To start you find and shuffle the Agree, Disagree and Moderator cards and give one card to each of the three main players randomly (with any other players being called The Gallery). The player who has the Agree card chooses the category from Science, US Law, Philosophy, Economics, Global, or Society. The Moderator selects a random card for that category.
The Agree player reads the card out loud. Players take some time to organize their points/thoughts prior to debating. The rules of debate are essentially to be kind and stay on topic. The game does come with a page of helpful tips of what to consider when debating (who does this affect, etc.). The Agree player commences the debate for one minute. The Disagree player then rebutes for one minute. Then Agree jumps in for 30 seconds to summarize the debate. We liked this summary stage as it make sure that players are listening to each other by being able to state both sides.

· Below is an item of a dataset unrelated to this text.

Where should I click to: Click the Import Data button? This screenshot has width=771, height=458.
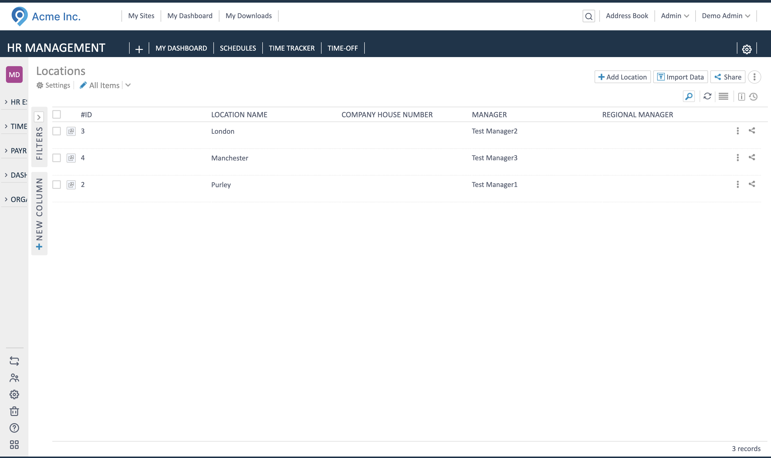680,77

Then for round two, the same thing happens except Disagree starts and summarizes at the end. For the third round, each player starting with the Agree player, takes 30 seconds to explain why they believe they won the debate. The Moderator and The Gallery (if there are more than three players) decides who actually won and award that player the topic card as a way to keep track of points. Then players change roles and start again for as many times as they want to debate. We recommend playing enough times for each player to have a chance to do each role as long as you’re not playing with too many people. Three seems to be a sweet spot for player count.
They also mention an alternative way to play where you can take most of a week to think about the topics and debate them at a later dinner so the individuals have time to research and make thorough arguments. This seems especially helpful as some of the topics may not be familiar to all audiences. For example there is a card that talks about the embargo between the United States and Cuba and researching this would not only be beneficial to debate but help people to learn more about topics that may be unfamiliar to them. The six categories have a wide expanse of topics within them and all are very well worded. They bring up a huge array of debatable topics with some being more controversial than others. The game does not shy away from topics but it doesn’t excessively push boundaries. They chose topics that are rich and interesting which we really enjoyed.

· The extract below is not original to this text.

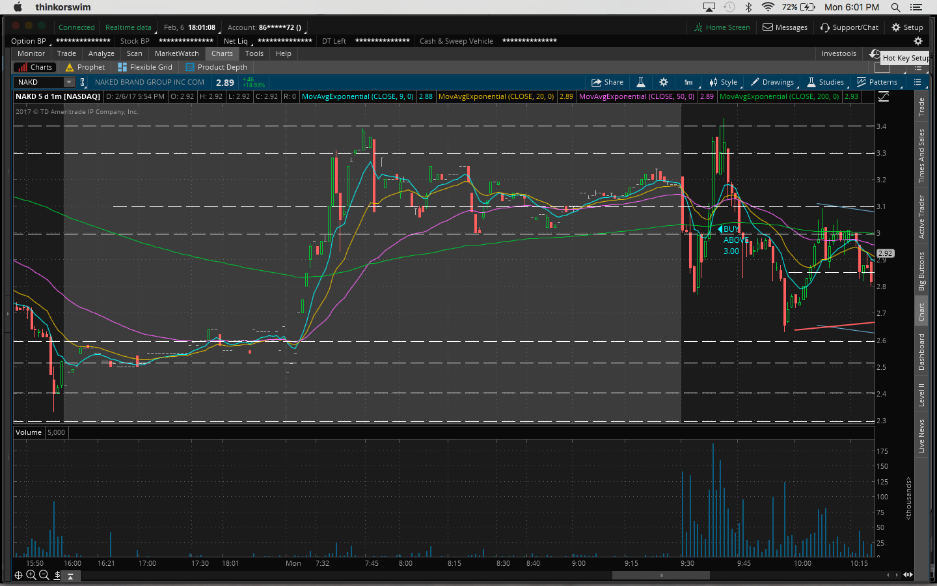Click the zoom out magnifier below the chart
This screenshot has height=586, width=937.
(44, 575)
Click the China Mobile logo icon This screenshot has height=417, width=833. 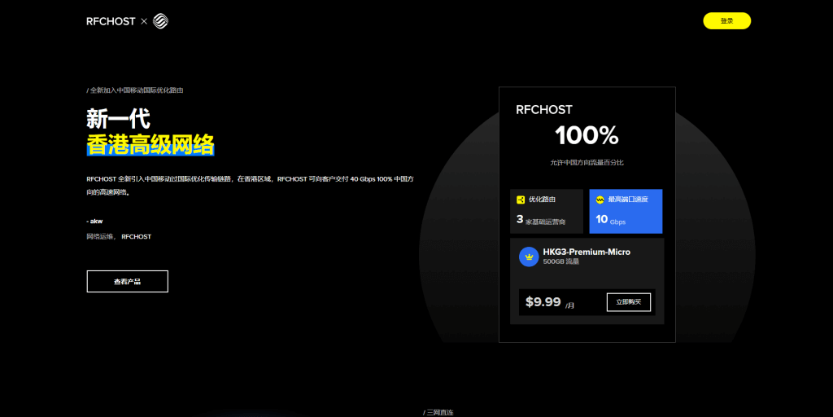160,21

Language Barrier Playability: Not doable. You’d have to translate everything and the Agree and Disagree players would need to speak the same language for the smoothest arguements.
Replayability: Good. With each topic a new debator point of view can make the game a little different each time.
Artwork: Neat. The design is simple and clean with artistic linework. The bright color of the cards is both appealing visually and helpful in separating the cards by category. The logo is especially notable as it is two letter Ds facing each other at a table.
Quality: Great. The cardboard of the cards is a nice thickness.
Strategy: Good. The strategy mostly lies in how well you craft your argument to convince others. It is also a strategy to think on the opposite side of what you might personally believe to argue either side of a topic.
Instruction Manual: Short and to the point. This is the best type of instruction manual especially for party games. We do wish that all of the cards with tips or instructions came in a pamphlet rather than separate cards but are unsure if this will change in the final copy.
Organization: Medium. We loved the Hexagon tube for a box, all cards fit inside but it is hard to put all the cards in at once.